Don Ruperto bien se acordó haber comido, algunas veces, algo medio parecido: una especie de cosa dura y quebradiza, que llamaban galleta, amarillenta en el interior, con olor a moho y preguntó si era esto lo que tanto entusiasmo despertaba en el ánimo del piamontés. Por él prefería cualquier churrasco, aun mal cocido en las cenizas. “Era mancarrón muy viejo, decía, para aprender a comer maíz”.
Giuseppe hizo venir de su tierra una bolsa de trigo y la sembró como pudo. La cosecha no fue grande; a los animales les gusta el trigo verde y don Ruperto dejó a Giuseppe que defendiese contra ellos como pudiese sus yuyos inútiles.
Asimismo le facilitó yeguas para trillar el grano dorado y lo hizo ayudar por los muchachos para construir un horno de barro.

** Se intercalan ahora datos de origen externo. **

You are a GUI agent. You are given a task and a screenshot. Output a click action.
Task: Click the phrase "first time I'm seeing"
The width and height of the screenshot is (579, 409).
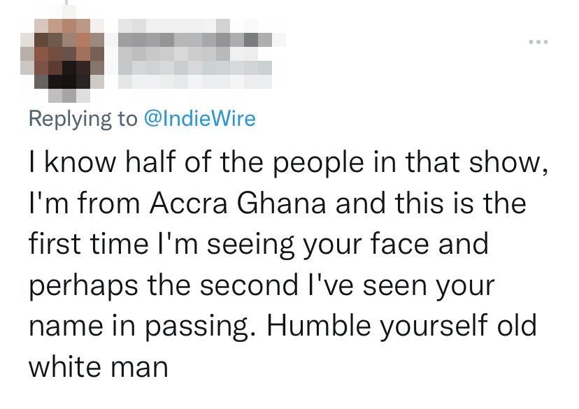click(162, 245)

Fué tosca la primera harina; el molino era primitivo. No era muy buen panadero Giuseppe; y el primer pan que hizo fue poco apetitoso . Pero lo comía con tanta fruición, con tanta devoción, que don Ruperto, a pesar del aire socarrón con que lo miraba, quiso también probar un bocado. Era bueno con la carne. Y se fue acostumbrando tan bien que, cuando no hubo más, le pareció insulso el más sabroso asado.

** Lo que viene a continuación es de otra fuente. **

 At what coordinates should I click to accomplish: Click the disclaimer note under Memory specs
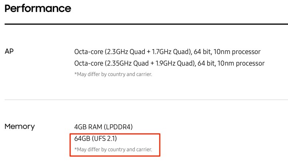[113, 150]
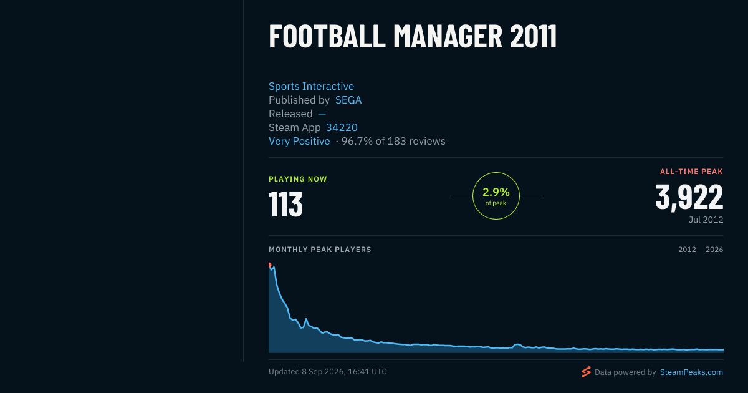Open Steam App 34220 link
Screen dimensions: 748x393
tap(342, 127)
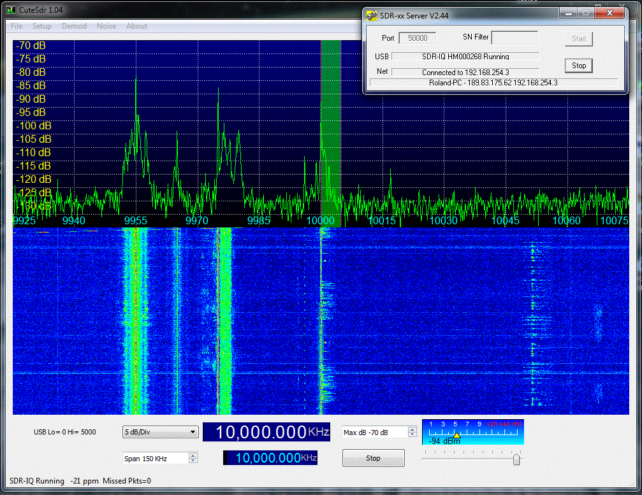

Se interesó en la futura mies que ya iba asomando; hacía espantar por los hijos la hacienda golosa que siempre trataba de venir a robar algunos de los sabrosos tallos del trigo en flor; contemplaba, admirado, la maravillosa alfombra de oro, toda tornasolada por el soplo del viento. Esperó con impaciencia que el sol de diciembre hubiese acabado de madurar las espigas cargadas de grano.

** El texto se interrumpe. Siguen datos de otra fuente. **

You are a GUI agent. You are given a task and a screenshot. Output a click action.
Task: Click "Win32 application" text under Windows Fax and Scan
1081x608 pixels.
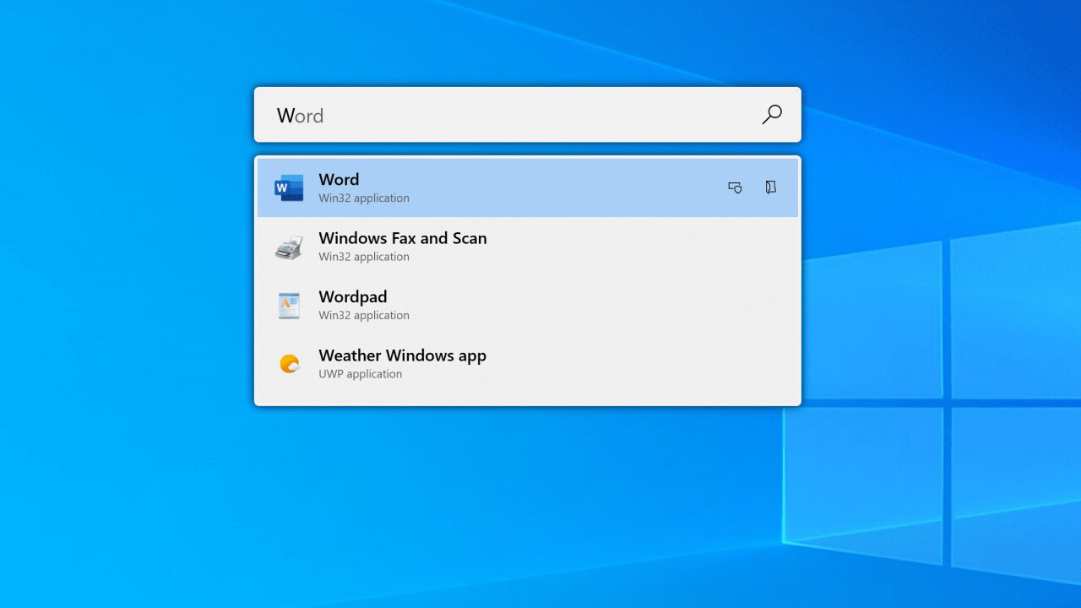[x=363, y=257]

Había hecho un corral bien pisoteado para poder hacer la trilla con yeguas; en un galpón había establecido una tahona para moler el grano, y con Giuseppe, había construido un horno más cómodo, en una gran pieza dotada de todos los accesorios y útiles necesarios para trabajar la masa y preparar el pan. Hubo trigo para comer pan todo el año. No hubo ya, en casa de don Ruperto, caldo sin sopas, ni churrasco que no tuviese por compañero una tajada del precioso alimento. Como siempre, abundaba la carne, pero parecía tener otro gusto con pan. Don Ruperto había aprendido a reírse, y de buenas ganas ahora se reía, sin burlarse de Giuseppe. Sus ojos no eran biliosos como antes; su genio más dado, más amable, su cara menos enjuta, menos amarilla, hacían de él otro hombre. No peleaba ya por cualquier motivo. El ocio parecía serle pesado; sentía en todo su cuerpo una exuberancia de fuerza muscular que clamaba por emplearse, y siempre buscaba en qué ocuparla. Una sangre más generosa corría en sus venas; adivinaba cosas en que nunca había soñado; cuidaba con más ahínco y mayor inteligencia sus haciendas, comprendiendo quizá que ya que vale más un hombre bien mantenido, también se deben mejorar los animales con mejor alimento. Y glorificaba el pan traído por Giuseppe.
Un día llegó a lo de don Ruperto otro extranjero en busca de trabajo. Lo convidaron a cenar, y juntos comieron carne y pan; y después de la cena, circuló un jarro de lata con agua del pozo. El forastero tenía sed y tomó un gran trago; pero observó que semejante cena, por su abundancia y su calidad, bien hubiera sido digna de quedar coronada con una buena copa de vino.
Don Ruperto, que desde que comía pan había renunciado a la bebida, dijo que bastaba con agua. Pero Giuseppe apoyó al otro, diciendo que el vino, lo mismo que el pan, sostenía las fuerzas del hombre y le daba alegría sana para soportar les pesares de la vida.
Don Ruperto, para probar, permitió que el recién venido -Luis, se llamaba, y era francés-, plantase las viñas que quisiera.
Pocos años pasaron antes que pudiesen los tres convidar a los vecinos a celebrar en un opíparo festín el resultado de la primera vendimia. Y don Ruperto, levantando su copa rebosante del generoso líquido, bendijo la venida a su tierra de gente tan útil y tan buena como Giuseppe y Luis, viendo ya diseñarse en el horizonte cercano la riqueza futura de su patria querida, la Argentina, poblada por la raza vigorosa, valiente y alegre, que juntos, no tardarían en proporcionarle la Carne, el Pan y el Vino.
(Geoffroy François Daireaux de su obra “Los Milagros de la Argentina”.)